393. UTF-8 Validation – Leetcode Solutions

November 13, 2024

Table of Contents

Description

Given an integer array data representing the data, return whether it is a valid UTF-8 encoding (i.e. it translates to a sequence of valid UTF-8 encoded characters).

A character in UTF8 can be from 1 to 4 bytes long, subjected to the following rules:

For a 1-byte character, the first bit is a 0, followed by its Unicode code.
For an n-bytes character, the first n bits are all one’s, the n + 1 bit is 0, followed by n - 1 bytes with the most significant 2 bits being 10.

This is how the UTF-8 encoding would work:

     Number of Bytes   |        UTF-8 Octet Sequence
                       |              (binary)
   --------------------+-----------------------------------------
            1          |   0xxxxxxx
            2          |   110xxxxx 10xxxxxx
            3          |   1110xxxx 10xxxxxx 10xxxxxx
            4          |   11110xxx 10xxxxxx 10xxxxxx 10xxxxxx

x denotes a bit in the binary form of a byte that may be either 0 or 1.

Examples:

Example 1:

Input: data = [197,130,1]
Output: true
Explanation: data represents the octet sequence: 11000101 10000010 00000001.

**DATA EXTRACT:**

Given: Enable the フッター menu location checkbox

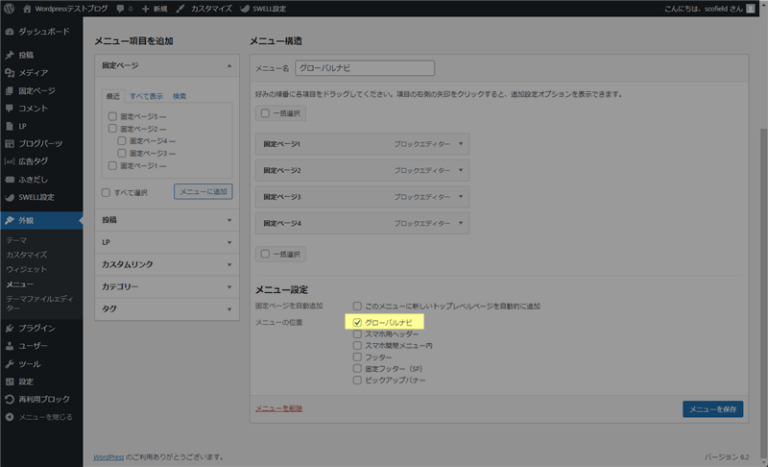Looking at the screenshot, I should [x=357, y=357].
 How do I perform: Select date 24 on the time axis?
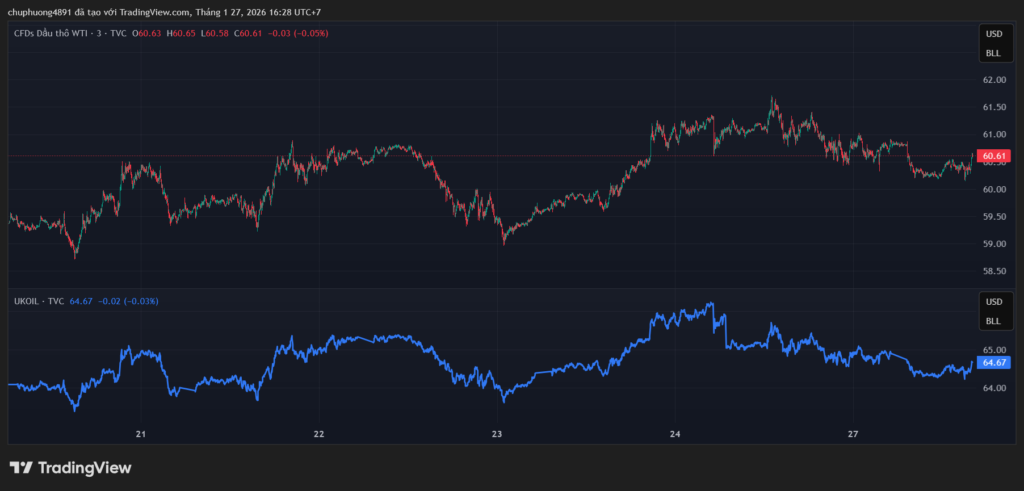[675, 434]
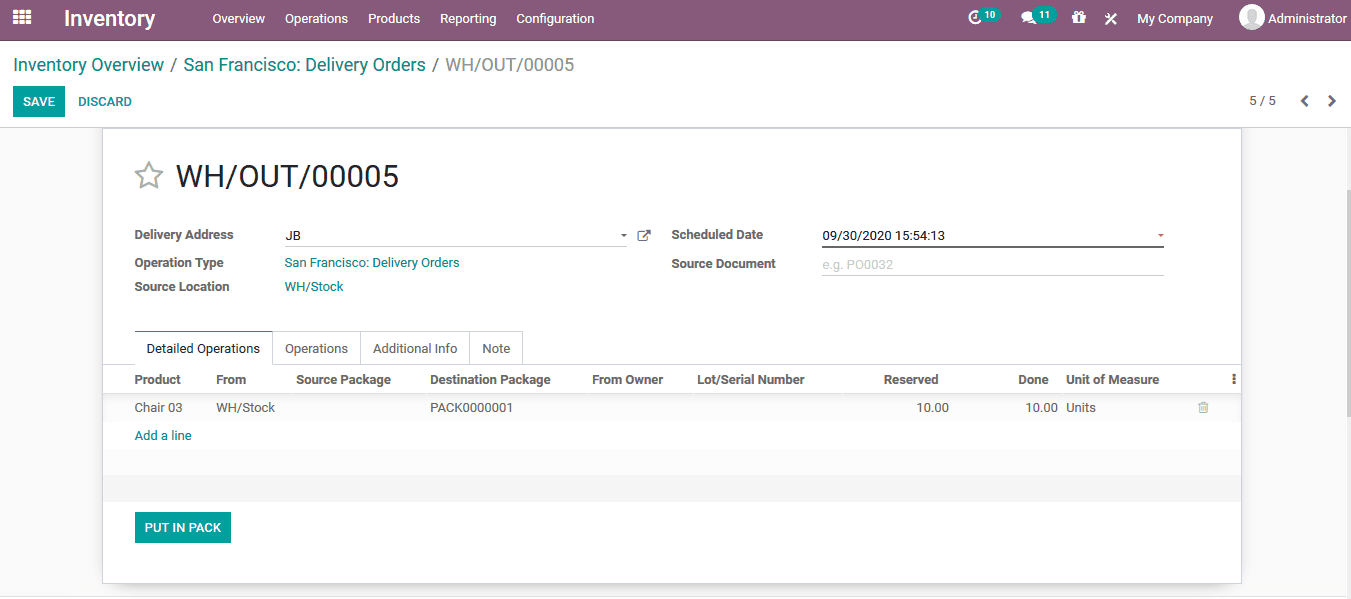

**BRIEF 1:**
Decide whether each statement agrees with the UTF-8 validation description. Answer yes or no for each, and quote the words from the description that settle it.
(a) A UTF-8 character can be as long as four bytes.
(b) In a 1-byte character, the first bit is a 1.
(c) Example 1 gives false as its output.
**BRIEF 2:** Please write a few more sentences that carry on the UTF-8 validation description from its final line.
The material has no role in this exercise.

**WRITTEN RESPONSE 1:**
(a) Yes: "A character in UTF8 can be from 1 to 4 bytes long"
(b) No: "For a 1-byte character, the first bit is a 0"
(c) No: "Output: true"

**WRITTEN RESPONSE 2:**
It is a valid utf-8 encoding for a 2-bytes character followed by a 1-byte character.

Example 2:

Input: data = [235,140,4]
Output: false
Explanation: data represented the octet sequence: 11101011 10001100 00000100.
The first 3 bits are all one's and the 4th bit is 0 means it is a 3-bytes character.
The next byte is a continuation byte which starts with 10 and that's correct.
But the second continuation byte does not start with 10, so it is invalid.

Solution in Python

UTF-8 Encoding Rules:

1-byte character:
- Format: 0xxxxxxx
- The first bit is 0.
2-byte character:
- Format: 110xxxxx 10xxxxxx
- The first byte starts with 110, and the following byte starts with 10.
3-byte character:
- Format: 1110xxxx 10xxxxxx 10xxxxxx
- The first byte starts with 1110, and the next two bytes start with 10.
4-byte character:
- Format: 11110xxx 10xxxxxx 10xxxxxx 10xxxxxx
- The first byte starts with 11110, and the next three bytes start with 10.

Each byte in the data array can be checked by looking at the binary representation of the first few bits to determine its role (starting byte or continuation byte).

Solution Strategy:

Identify the Starting Byte:
- For each starting byte, determine how many bytes should follow by counting the number of leading 1s until we encounter a 0.
Check Continuation Bytes:
- Each continuation byte should start with 10.
Move Through the Bytes:
- Use a pointer to iterate through the bytes. When encountering a starting byte, check that the next bytes are valid continuation bytes.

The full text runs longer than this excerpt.